The calculus must not be how to get us out of Iraq as soon as possible. Rather, the fundamental challenge is how we adjust our strategy to drastically reduce the strain on American soldiers and Marines serving in Iraq, while we simultaneously support vigorously an inchoate nation whose success is inextricably linked to American security.

In arguably, the President made grievous errors from the very beginning, which continue to haunt every aspect of this operation.

The President disastrously underestimated the scale of the task in Iraq, tying the vital interests and future of the United States on an extremely difficult long-term mission. His initial fumbles place high stress on the military, the treasury, and American hegemony. His perceived weakness makes him (us) vulnerable to malefactors domestic and external. We find ourselves in a decidedly precarious national fix.

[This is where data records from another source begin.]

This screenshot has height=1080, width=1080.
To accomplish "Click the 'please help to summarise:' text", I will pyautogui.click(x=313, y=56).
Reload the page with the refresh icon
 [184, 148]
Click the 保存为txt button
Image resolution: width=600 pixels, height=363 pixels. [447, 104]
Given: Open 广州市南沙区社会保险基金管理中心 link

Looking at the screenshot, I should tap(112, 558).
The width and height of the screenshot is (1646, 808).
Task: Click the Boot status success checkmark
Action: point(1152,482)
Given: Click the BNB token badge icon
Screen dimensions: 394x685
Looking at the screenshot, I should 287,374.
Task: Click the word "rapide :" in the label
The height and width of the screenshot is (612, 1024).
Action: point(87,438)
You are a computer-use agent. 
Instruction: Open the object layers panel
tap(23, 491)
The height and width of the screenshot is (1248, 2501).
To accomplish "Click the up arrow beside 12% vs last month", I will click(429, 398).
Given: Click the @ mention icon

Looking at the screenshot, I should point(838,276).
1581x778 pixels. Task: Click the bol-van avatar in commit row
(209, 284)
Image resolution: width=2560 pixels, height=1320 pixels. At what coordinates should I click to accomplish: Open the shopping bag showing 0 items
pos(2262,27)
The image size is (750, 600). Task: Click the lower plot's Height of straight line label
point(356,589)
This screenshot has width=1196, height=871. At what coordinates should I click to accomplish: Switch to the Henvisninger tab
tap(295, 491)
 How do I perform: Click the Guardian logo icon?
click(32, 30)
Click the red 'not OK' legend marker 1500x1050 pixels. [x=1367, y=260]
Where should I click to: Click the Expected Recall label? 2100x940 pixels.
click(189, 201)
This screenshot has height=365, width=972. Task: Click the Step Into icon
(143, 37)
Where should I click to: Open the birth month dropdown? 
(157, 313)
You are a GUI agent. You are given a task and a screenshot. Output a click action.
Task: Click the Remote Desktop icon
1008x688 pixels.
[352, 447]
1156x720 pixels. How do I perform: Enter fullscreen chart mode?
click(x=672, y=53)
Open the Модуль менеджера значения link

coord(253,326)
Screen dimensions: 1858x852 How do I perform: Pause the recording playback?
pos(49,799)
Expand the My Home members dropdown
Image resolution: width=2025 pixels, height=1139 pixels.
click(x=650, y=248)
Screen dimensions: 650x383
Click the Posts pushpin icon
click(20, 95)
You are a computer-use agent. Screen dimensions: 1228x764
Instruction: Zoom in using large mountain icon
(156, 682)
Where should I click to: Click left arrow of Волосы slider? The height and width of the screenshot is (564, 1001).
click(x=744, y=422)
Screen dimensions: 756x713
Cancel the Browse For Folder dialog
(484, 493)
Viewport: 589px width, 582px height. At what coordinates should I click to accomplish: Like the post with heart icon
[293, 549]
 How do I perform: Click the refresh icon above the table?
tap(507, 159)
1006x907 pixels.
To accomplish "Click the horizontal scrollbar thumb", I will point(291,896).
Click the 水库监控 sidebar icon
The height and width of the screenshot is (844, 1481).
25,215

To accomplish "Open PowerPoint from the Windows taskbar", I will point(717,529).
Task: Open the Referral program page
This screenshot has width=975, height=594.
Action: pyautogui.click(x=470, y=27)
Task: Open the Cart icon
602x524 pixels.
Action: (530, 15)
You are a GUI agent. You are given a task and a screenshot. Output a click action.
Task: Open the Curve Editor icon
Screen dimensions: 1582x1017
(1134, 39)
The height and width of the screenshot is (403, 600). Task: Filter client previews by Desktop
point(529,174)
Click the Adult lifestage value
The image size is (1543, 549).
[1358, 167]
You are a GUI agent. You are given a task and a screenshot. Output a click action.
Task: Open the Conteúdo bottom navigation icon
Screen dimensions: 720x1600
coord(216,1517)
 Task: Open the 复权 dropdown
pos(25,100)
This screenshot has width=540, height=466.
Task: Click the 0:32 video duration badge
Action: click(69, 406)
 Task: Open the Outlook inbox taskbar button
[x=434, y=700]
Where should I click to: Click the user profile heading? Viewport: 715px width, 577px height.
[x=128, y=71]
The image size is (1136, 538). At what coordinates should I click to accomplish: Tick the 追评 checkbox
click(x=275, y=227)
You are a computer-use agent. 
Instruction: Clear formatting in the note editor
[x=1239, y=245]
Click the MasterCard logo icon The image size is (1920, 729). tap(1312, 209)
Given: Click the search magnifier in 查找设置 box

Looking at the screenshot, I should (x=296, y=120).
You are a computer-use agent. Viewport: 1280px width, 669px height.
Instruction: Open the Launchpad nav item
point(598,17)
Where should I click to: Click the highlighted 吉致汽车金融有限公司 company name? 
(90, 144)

On the other hand, none of those past mistakes are reversible at this juncture. The issue at hand: what now?

The United States must stay and outlast our enemy. We cannot fail in Iraq. If we do, we will not have a place to hang our hat in the Middle East for a generation. Our perceived weakness will open us up to endless attacks. We cannot abandon our investment at this point. We must hold our ground.

What to do?

1. Re-commit to staying as long as it takes to finish the job.

2. Develop a real strategy that lessens the burden of US troops.

3. Take the necessary measures here at home to replenish and sustain the deteriorated military (more money, a larger force, more down time, less dependence on National Guard and reserves, and more diffused sacrifice).

4. Dig in.

Parting Thoughts:

--Baghdad will not be built in a day.

--The race is not always to the swiftness but, rather, to the runner who perseveres.

--Success is trying one more time than you fail.